**Listed entries:**
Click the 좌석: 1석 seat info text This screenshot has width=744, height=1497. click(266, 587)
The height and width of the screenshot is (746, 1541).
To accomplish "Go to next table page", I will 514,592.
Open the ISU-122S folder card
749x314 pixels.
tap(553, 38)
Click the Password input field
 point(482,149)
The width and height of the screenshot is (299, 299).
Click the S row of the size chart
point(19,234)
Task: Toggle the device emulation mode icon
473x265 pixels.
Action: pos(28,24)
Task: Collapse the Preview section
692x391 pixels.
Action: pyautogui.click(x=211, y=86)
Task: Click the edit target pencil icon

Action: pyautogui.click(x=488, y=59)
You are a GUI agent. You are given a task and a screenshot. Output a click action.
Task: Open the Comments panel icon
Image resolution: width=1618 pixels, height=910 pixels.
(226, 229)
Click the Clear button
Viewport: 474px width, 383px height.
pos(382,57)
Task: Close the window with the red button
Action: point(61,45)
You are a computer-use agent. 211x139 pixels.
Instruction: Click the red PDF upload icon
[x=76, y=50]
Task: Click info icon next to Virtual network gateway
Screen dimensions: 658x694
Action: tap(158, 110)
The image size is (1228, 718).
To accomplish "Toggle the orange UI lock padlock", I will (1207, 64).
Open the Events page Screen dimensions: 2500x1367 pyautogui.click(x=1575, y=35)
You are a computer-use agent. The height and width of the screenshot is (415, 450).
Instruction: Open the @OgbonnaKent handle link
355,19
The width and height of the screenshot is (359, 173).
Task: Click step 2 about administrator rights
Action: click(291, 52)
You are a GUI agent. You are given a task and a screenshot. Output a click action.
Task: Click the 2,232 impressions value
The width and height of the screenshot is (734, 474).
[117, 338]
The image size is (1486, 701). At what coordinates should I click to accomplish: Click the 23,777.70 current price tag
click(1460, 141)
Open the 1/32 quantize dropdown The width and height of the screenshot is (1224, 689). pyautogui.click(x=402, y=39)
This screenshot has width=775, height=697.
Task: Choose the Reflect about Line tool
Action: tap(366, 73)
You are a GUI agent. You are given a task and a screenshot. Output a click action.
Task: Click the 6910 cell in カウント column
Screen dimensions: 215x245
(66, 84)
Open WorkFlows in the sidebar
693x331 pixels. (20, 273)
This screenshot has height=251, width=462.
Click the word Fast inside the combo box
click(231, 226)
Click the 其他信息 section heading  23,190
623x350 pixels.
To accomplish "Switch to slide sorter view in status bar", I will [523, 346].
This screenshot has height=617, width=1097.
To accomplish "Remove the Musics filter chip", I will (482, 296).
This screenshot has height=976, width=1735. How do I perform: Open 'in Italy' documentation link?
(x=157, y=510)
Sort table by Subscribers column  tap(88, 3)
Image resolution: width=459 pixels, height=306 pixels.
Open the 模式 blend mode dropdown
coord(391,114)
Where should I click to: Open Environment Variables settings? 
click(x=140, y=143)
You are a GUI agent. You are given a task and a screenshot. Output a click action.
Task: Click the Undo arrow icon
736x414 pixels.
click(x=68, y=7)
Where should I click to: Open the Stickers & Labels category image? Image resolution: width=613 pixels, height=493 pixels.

**Exercise instructions:** Copy the records again, beginning at the line that contains "Image resolution: width=459" and going through the end of the records, with every line included. Shift each coordinate in the answers up by 57.

**Solution for this problem:**
Image resolution: width=459 pixels, height=306 pixels.
Open the 模式 blend mode dropdown
coord(448,171)
Where should I click to: Open Environment Variables settings? 
click(x=197, y=200)
You are a GUI agent. You are given a task and a screenshot. Output a click action.
Task: Click the Undo arrow icon
736x414 pixels.
click(x=125, y=64)
Where should I click to: Open the Stickers & Labels category image? Image resolution: width=613 pixels, height=493 pixels.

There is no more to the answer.